What is expected ▸ Reproduce, word for word, the part of the blog excerpt below that runs from "2 Comments |" up to and including "to be a dad.".

** Begin Page excerpt **

2 Comments | Posted in Diary by Nathan

Pile stuff on the drunk bloke

October 21st, 2007

I had a tiny glimpse of what it would be like to be a parent last night. A few of us went to see some of the kids from the Sangkheum Centre perform traditional Khmer Apsara dancing at a groovy hotel in town. The kids look amazing, with immaculate costumes and make-up, and they’re so well practiced, the dancing is really slick. One by one, as the kids who are in my classes saw me, they flashed me huge smiles and even snuck in a cheeky wave.

I want to be a dad.

SleepyheadSo the rugby didn’t go England’s way last night, but the night was superb. Apart from the three very deeply confused lads who kept shouting ‘Scotland!’, everyone was in great form. We finished the night in X Bar (a very cool rooftop bar with big wicker chairs and fairy lights) until gone six this morning, when we de-camped to a Vietnamese restaurant for a noisy breakfast. Only one person fell asleep, so naturally he had things piled on top of him and photos taken. It wasn’t me, hasn’t been for a while now, but I’ve been there and got the T-shirt.

4 Comments | Posted in Diary by Nathan

Lumpy bumpy rugger bugger

October 20th, 2007

So it’s the Rugby World Cup final tonight, everyone’s bound to end up shouting ‘come on Jonny’, and when it’s kick-off in Paris, it’s 2am in Cambodia. Good job a bunch of us are out in numbers tonight for a birthday, and a place in town will have the rugby on the big screen. It’s going to be a late night.

** End Page excerpt **
** Begin Source material **

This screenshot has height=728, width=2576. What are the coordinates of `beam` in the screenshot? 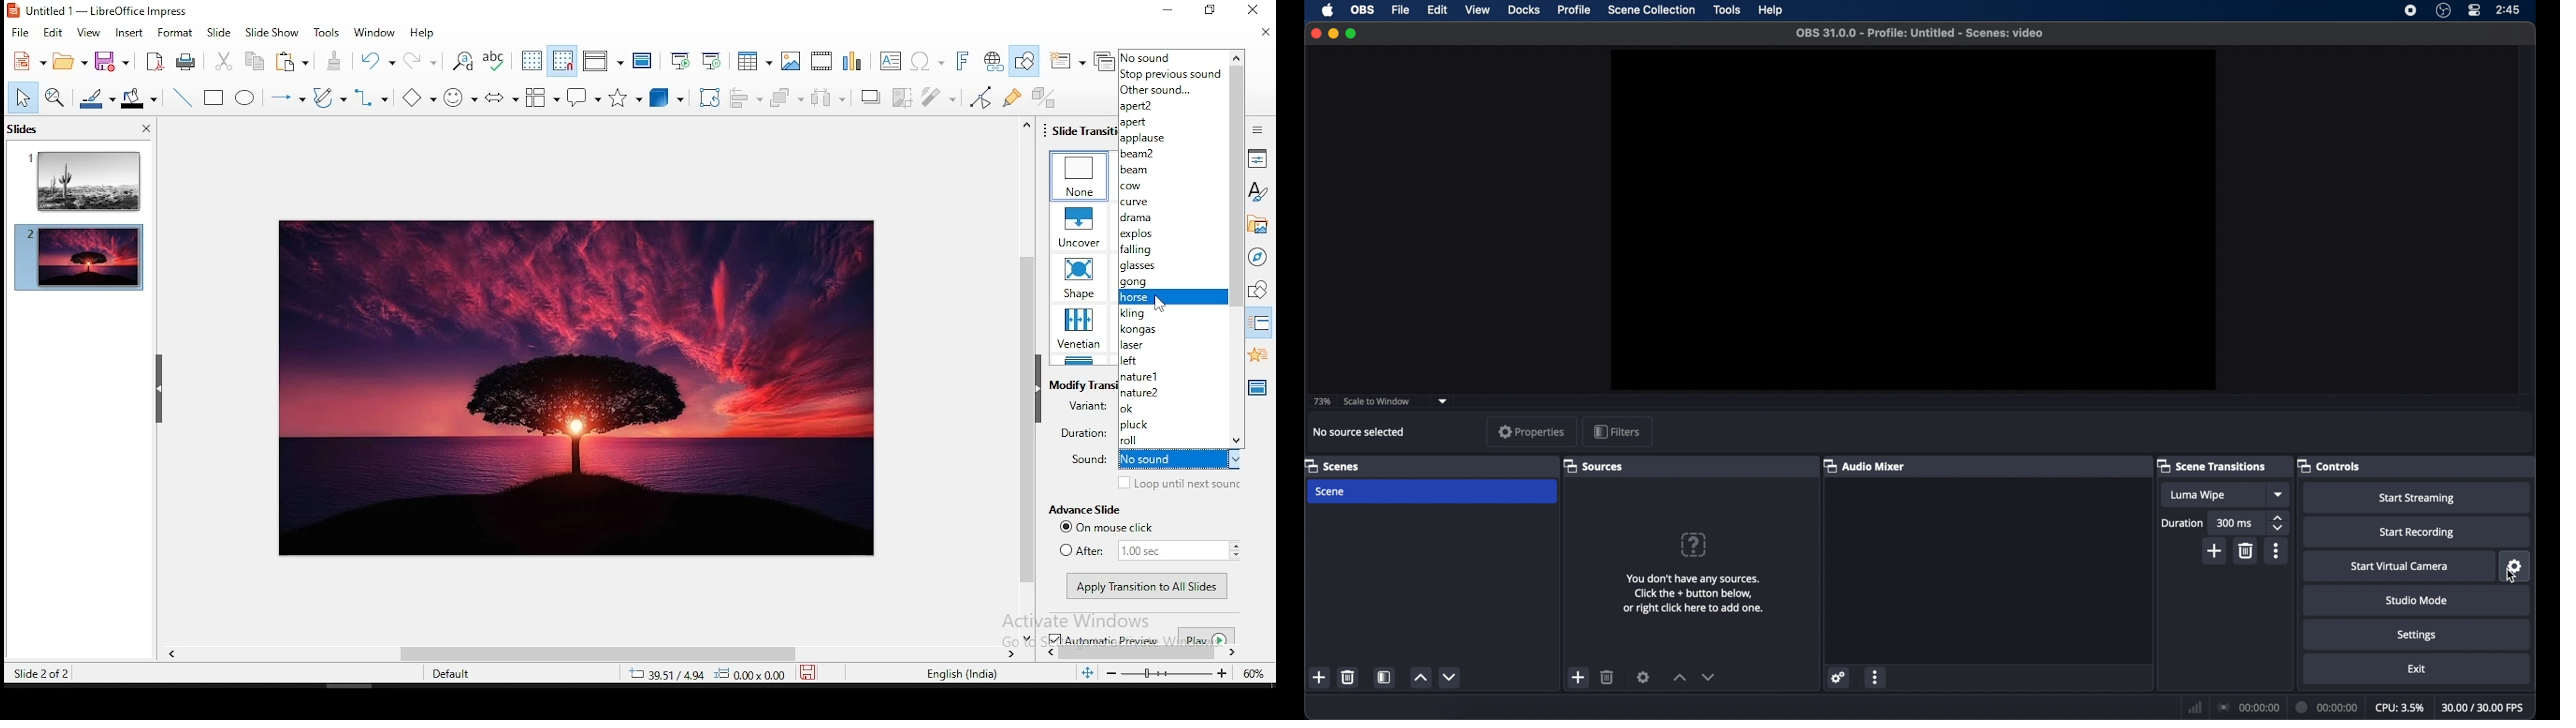 It's located at (1172, 170).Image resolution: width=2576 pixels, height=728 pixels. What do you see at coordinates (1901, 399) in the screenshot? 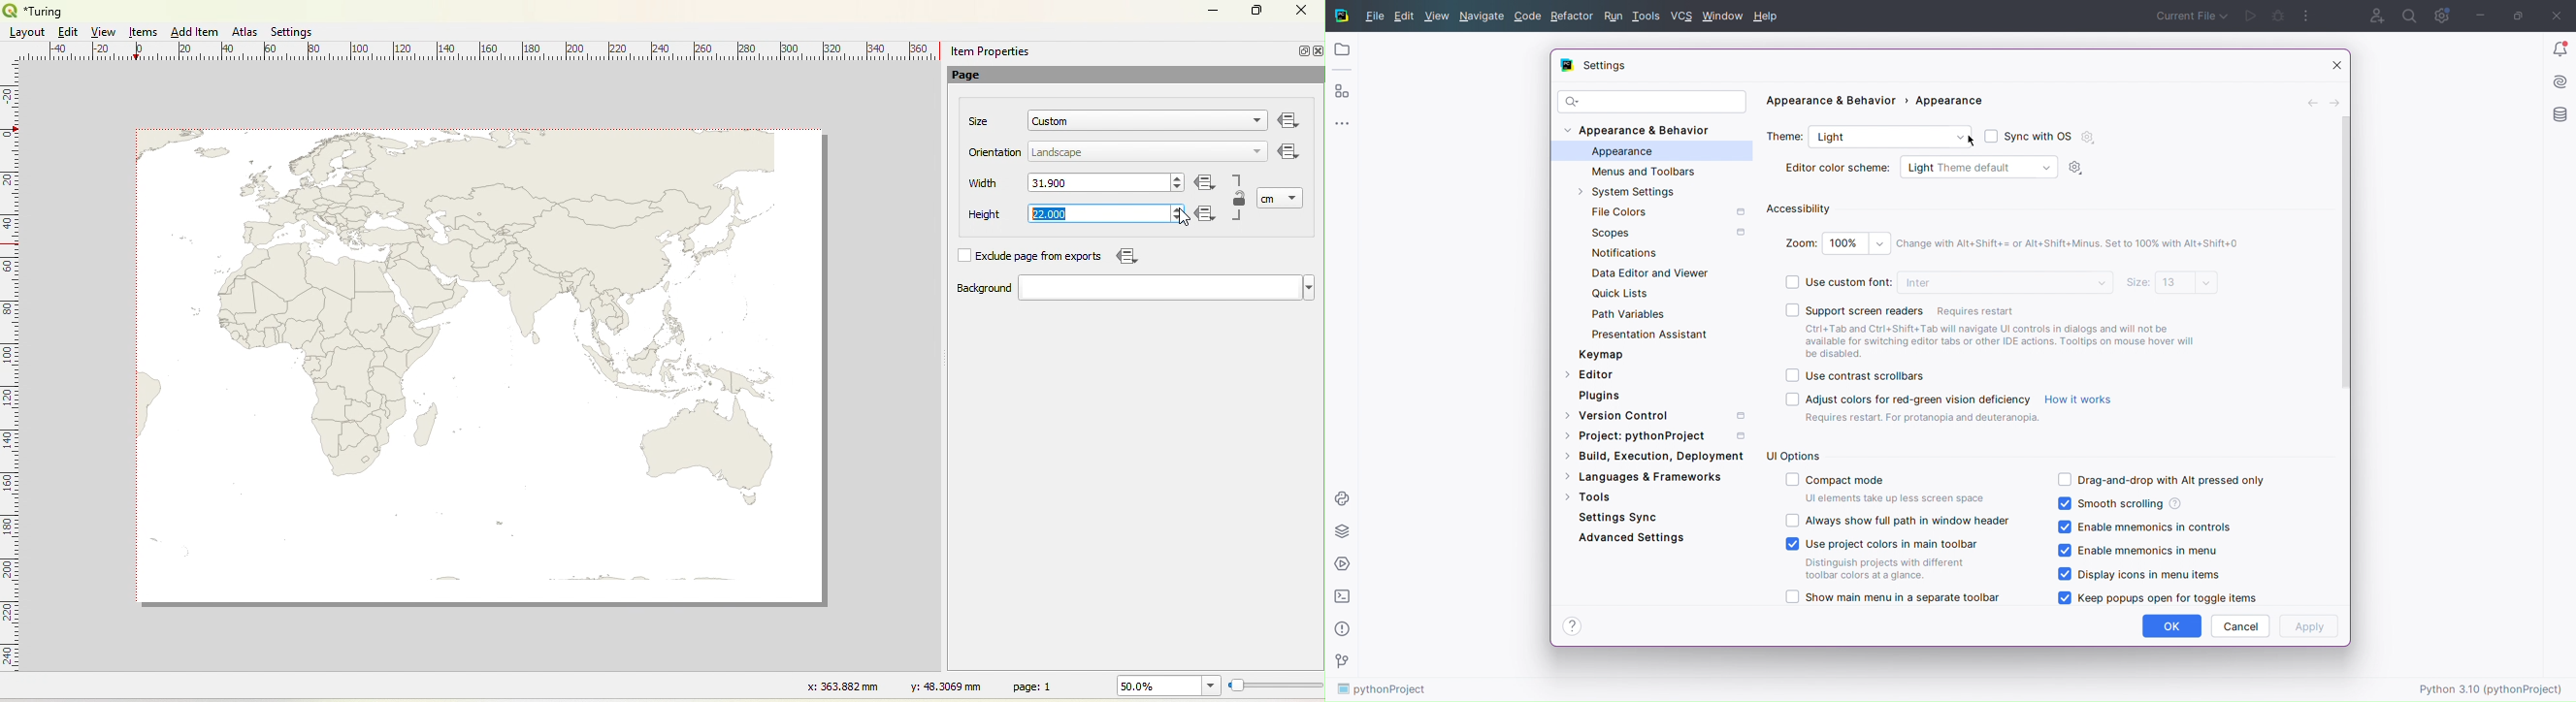
I see `Adjust colors for red-green vision deficiency` at bounding box center [1901, 399].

** End Source material **

Expected answer ▸
2 Comments | Posted in Diary by Nathan

Pile stuff on the drunk bloke

October 21st, 2007

I had a tiny glimpse of what it would be like to be a parent last night. A few of us went to see some of the kids from the Sangkheum Centre perform traditional Khmer Apsara dancing at a groovy hotel in town. The kids look amazing, with immaculate costumes and make-up, and they’re so well practiced, the dancing is really slick. One by one, as the kids who are in my classes saw me, they flashed me huge smiles and even snuck in a cheeky wave.

I want to be a dad.